→ **Extracted data**

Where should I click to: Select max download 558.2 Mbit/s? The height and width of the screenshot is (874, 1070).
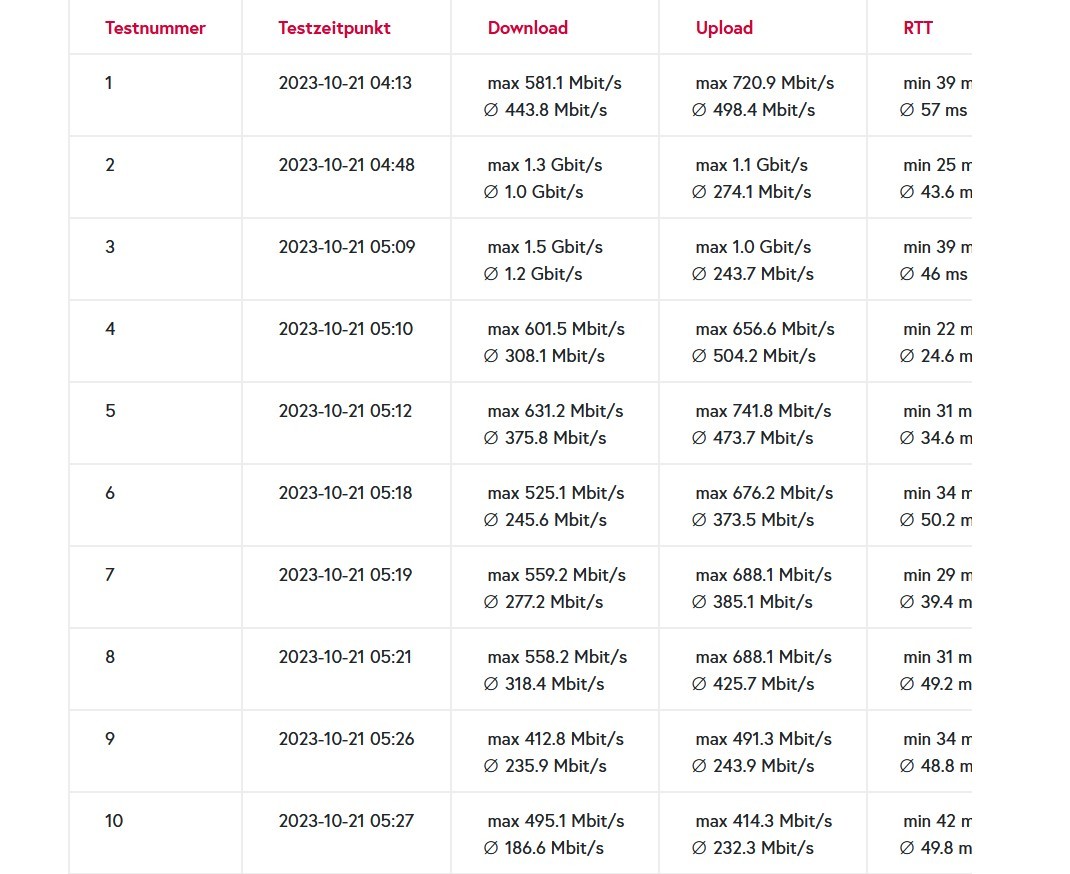[557, 657]
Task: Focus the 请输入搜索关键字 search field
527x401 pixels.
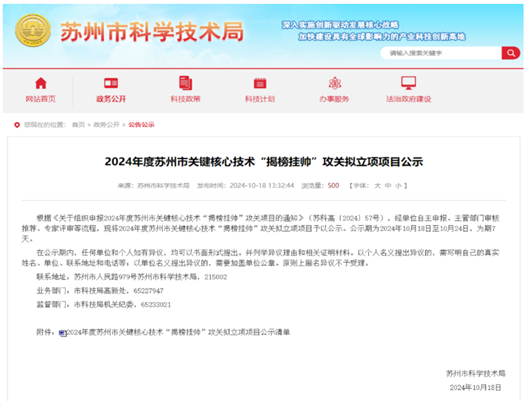Action: click(441, 53)
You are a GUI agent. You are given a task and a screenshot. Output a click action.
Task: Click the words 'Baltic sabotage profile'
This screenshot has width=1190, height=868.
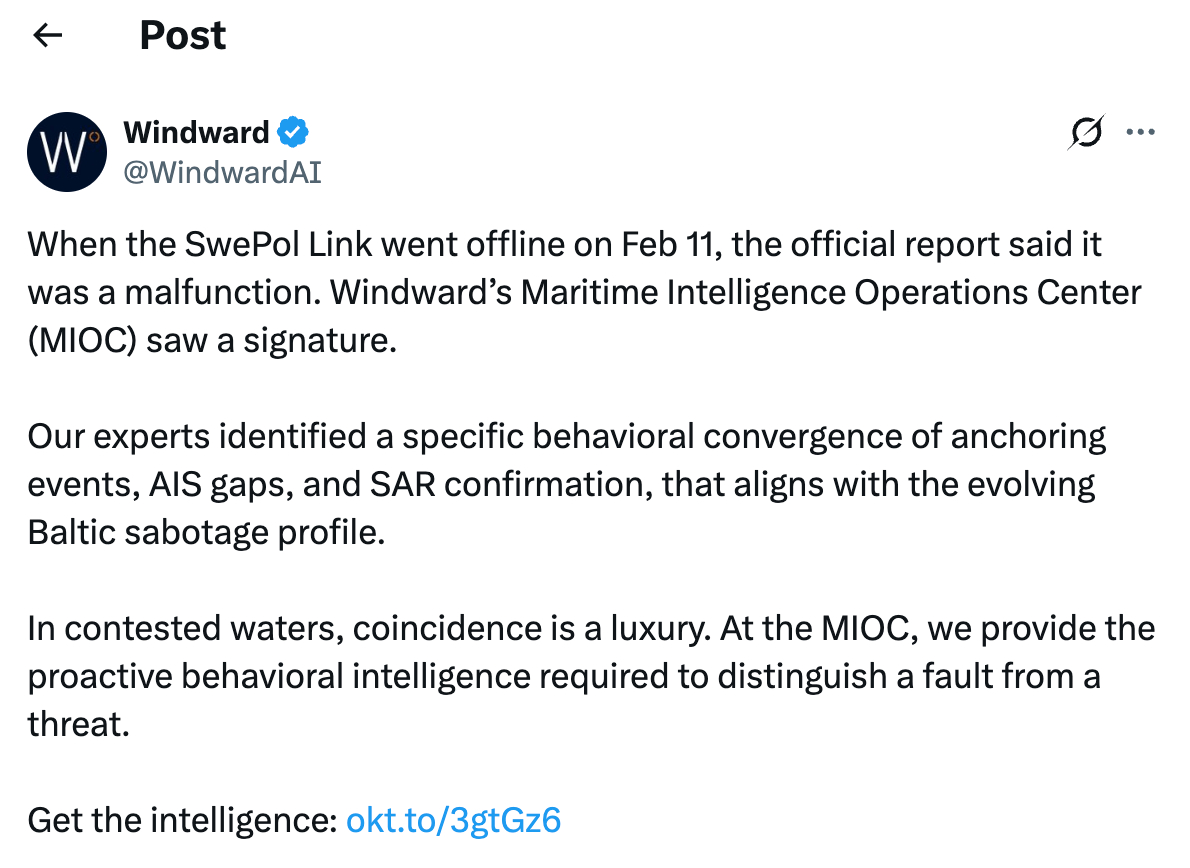click(x=205, y=532)

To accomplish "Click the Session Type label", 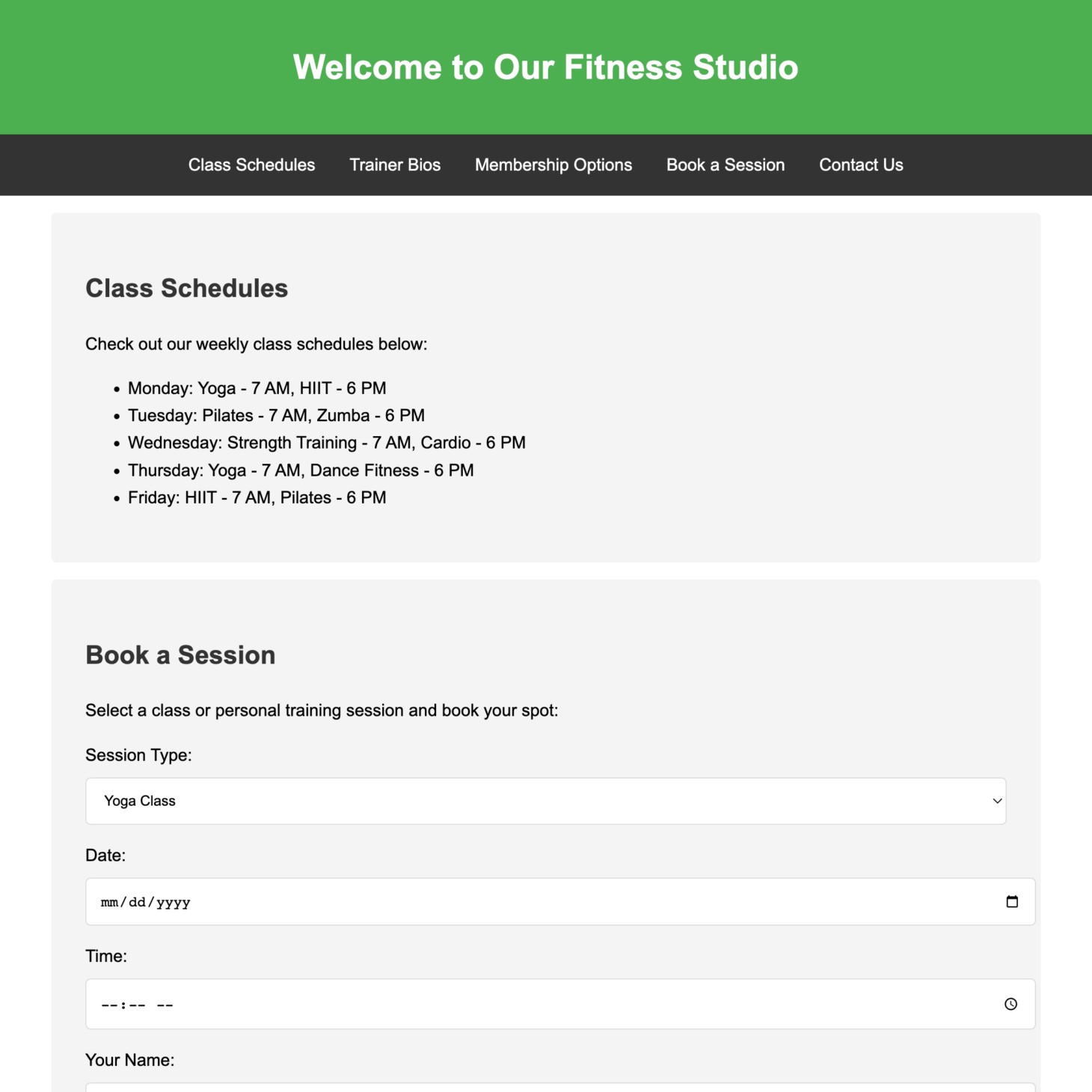I will [x=138, y=755].
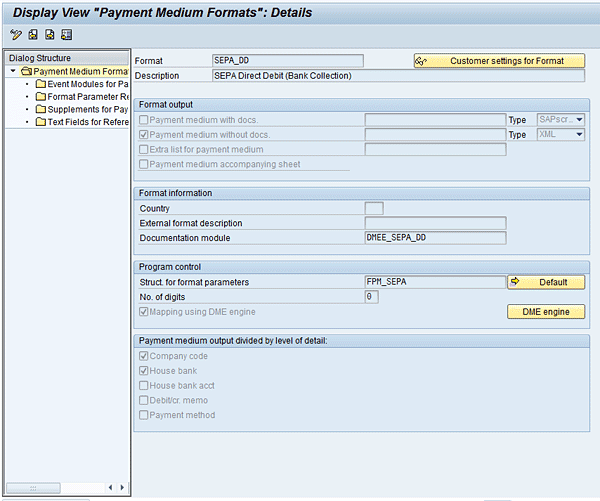Open Supplements for Payment folder node

coord(85,109)
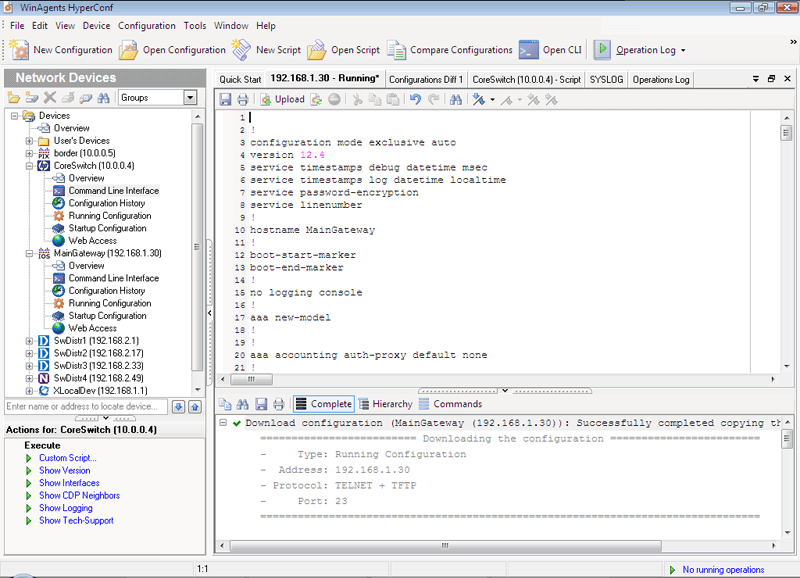Switch to the Complete view mode
The height and width of the screenshot is (578, 800).
click(324, 404)
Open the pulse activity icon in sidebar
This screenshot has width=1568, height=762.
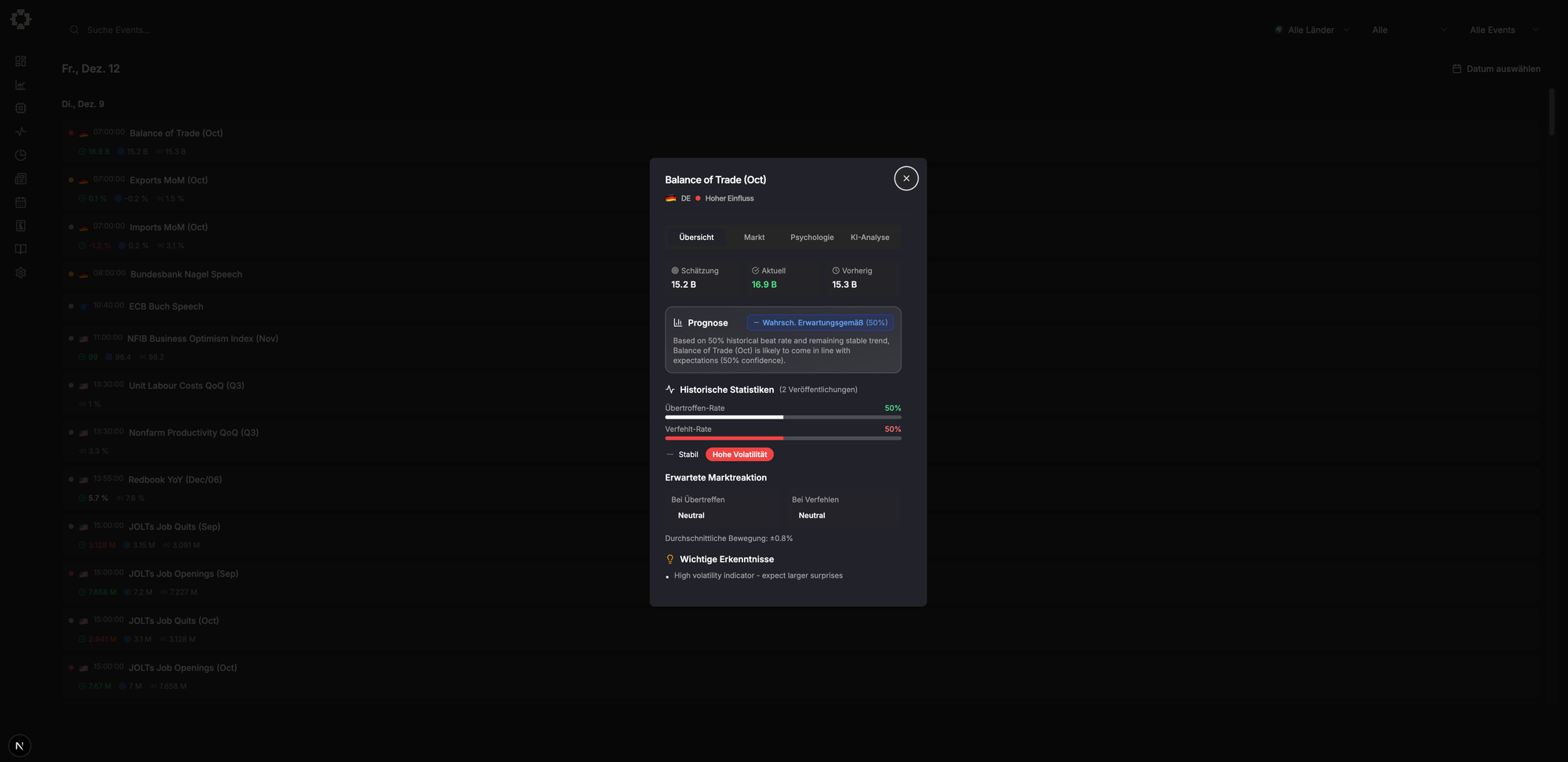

→ **Exercise description**
From the line that contains "Open the pulse activity icon in sidebar" to the last line of the records above, copy each line exactly, both ends included, and leave the pictures out.

→ **Response box**
Open the pulse activity icon in sidebar
This screenshot has width=1568, height=762.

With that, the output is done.